¶ Overview
Can prevent a robot joint from moving
The occurrence of the thermal model limit may result from hardware malfunctions or misconfigured motor driver.
See also: Fatigue
The Thermal Model is a crucial component embedded in our robotic systems, specifically designed to protect the motors from overheating. This sophisticated capability estimate temperature of the motors, enhancing overall efficiency, safety, and system longevity. The feature utilizes a mathematical model based on configurable parameters and provides real-time feedback on the current estimated temperature. Key parameters, such as Ambient Temperature, Thermal Coefficient, Dissipation Coefficient, Limit Threshold, and Hysteresis, are configured to tailor the thermal management for protecting motors during operations.
¶ Configurable Parameters
¶ 1. Ambient Temperature
The Ambient Temperature parameter represents the baseline temperature in the environment where the robotic system operates. In the absence of a dedicated temperature sensor, this parameter is typically set to a default value, such as 24 degrees Celsius.
¶ 2. Thermal Coefficient
The Thermal Coefficient parameter is a configurable value that influences how the temperature of critical motor components responds to the Total Current flowing through them. It plays a crucial role in the thermal model equation.

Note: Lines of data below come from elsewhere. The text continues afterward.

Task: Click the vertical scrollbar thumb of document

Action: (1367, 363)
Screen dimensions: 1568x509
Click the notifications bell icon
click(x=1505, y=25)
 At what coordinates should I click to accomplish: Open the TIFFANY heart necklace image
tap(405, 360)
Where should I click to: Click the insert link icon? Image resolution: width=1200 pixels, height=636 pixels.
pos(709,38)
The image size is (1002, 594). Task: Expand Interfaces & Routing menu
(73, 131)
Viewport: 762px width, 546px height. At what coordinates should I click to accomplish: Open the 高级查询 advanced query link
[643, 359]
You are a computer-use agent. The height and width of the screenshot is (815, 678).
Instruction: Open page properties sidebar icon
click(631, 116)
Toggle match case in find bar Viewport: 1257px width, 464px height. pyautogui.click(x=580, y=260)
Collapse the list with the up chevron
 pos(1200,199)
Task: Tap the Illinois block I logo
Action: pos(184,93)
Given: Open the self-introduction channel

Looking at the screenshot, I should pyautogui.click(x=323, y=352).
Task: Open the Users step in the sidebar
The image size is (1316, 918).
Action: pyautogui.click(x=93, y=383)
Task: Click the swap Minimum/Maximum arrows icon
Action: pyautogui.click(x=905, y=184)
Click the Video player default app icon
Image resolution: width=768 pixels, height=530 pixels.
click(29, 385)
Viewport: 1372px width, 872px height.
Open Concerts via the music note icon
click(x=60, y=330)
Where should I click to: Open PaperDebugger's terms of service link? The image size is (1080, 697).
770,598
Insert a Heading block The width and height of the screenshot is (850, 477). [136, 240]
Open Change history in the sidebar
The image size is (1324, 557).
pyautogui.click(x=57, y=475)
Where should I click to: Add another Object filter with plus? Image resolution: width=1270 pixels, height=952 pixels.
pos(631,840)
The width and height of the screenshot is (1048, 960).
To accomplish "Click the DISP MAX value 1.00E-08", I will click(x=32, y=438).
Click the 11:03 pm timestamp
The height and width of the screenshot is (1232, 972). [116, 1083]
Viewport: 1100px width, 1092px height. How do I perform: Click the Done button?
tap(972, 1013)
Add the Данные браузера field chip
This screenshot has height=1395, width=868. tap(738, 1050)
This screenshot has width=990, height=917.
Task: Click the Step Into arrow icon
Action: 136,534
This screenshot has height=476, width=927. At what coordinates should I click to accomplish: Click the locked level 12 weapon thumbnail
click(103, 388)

¶ 3. Dissipation Coefficient
The Dissipation Coefficient parameter determines how quickly the system dissipates heat from the motor components. It is a key factor in calculating the temperature changes in the thermal model equation.
¶ 4. Limit Threshold
The Limit Threshold parameter sets the upper limit for the temperature. If the calculated temperature exceeds this threshold, it triggers thermal management actions to prevent motor overheating.
¶ 5. Hysteresis
Hysteresis introduces a buffer zone around the Limit Threshold to avoid frequent toggling of thermal management. It ensures that the system doesn't switch between normal and thermal management states rapidly, providing stability during motor protection.
¶ Read-Only Parameters
¶ 1. Thermal Model Limit
The Thermal Model Limit is a read-only feedback parameter that indicates when the thermal model has stopped the motor. It provides insight into whether the motor is in stopped state due to thermal limit.
¶ 2. Temperature
The Temperature parameter is a read-only value representing the current estimated temperature of critical motor components. It is calculated in real-time using the thermal model equation.
Example Thermal Model Configuration
Thermal Model parameters can be accessed from the Devices Page.